(Tune into the webcast here Saturday, and watch these amazing songs and dances live, while you read this arts diary in another window.)
Thousands of dancers from scores of groups have been here since Wednesday, when over a hundred participants arrived by canoe (traveling many miles!), fishing boat, ferry boat, or airplane. You do not drive to Juneau.
I am here, learning more about Tlingit culture, before I embark upon a musical work in which I hope to tap into this rich, vibrant, changing and growing legacy. I knew I knew too little before I came here. I’m beginning to think there is no way I may ever know enough to present this music honestly through my own.
The renaissance of ritual song and dance art in Alaska Native musical culture is a story of resistance to attempts by our federal and state governments and various religions to force assimilation or eradication upon Natives and their ties to their tribal traditions, many of which pre-date the model upon which Western civilizations have been built, by many thousands of years.

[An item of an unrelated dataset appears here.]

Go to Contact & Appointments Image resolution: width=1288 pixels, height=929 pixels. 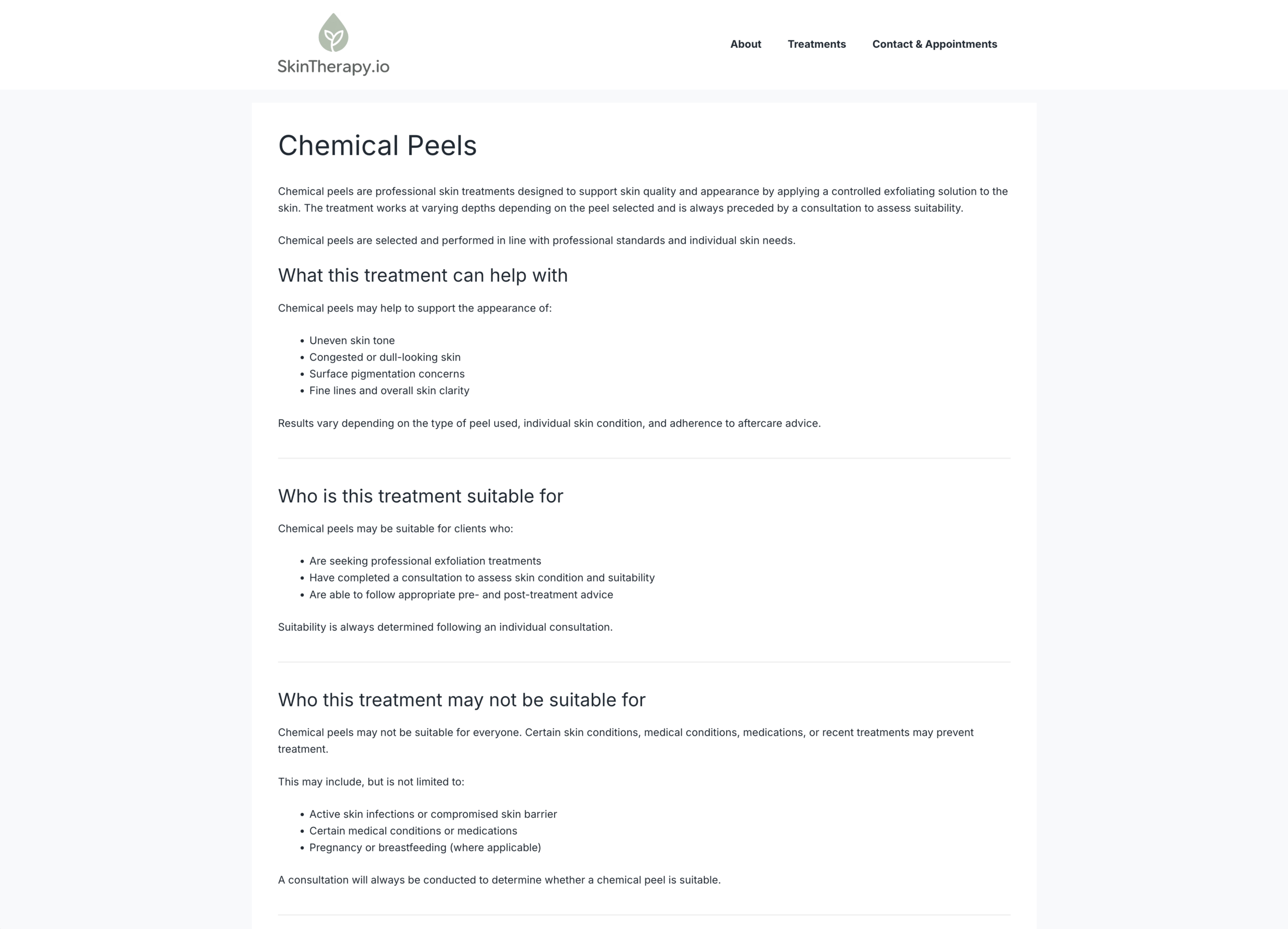coord(934,44)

If you can eradicate the songs, dances and rituals tied to spirituality of a culture, and make use of its language difficult to achieve, eradication will follow.
In the lower 48 states, this has been achieved 100% in hundreds, if not thousands, of cases. In Hawaii and Alaska, the first Peoples have been more fortunate, though “fortunate” barely qualifies as a description of what has happened in these two states since the late 19th century.
Alaska Native tribes sought to redress government and religious encroachments all the way back into the early days of our country’s possession of the territory. The city of Angoon, commemorates its 1882 destruction by the U.S. Navy through song and dance.
The Alaska Native Claims Settlement Act of 1971 established entities that were supposed to benefit the many tribes, peoples and villages of aboriginal Alaska. Some have been more successful than others. Few of these resultant corporations have understood the importance of the arts to language, culture, education and pride as deeply as has the Sealaska Heritage Institute. The dominant tribes of Southeast Alaska, over which Sealaska Corporation oversees many programs, are Tlingit, Haida and Tsimshian.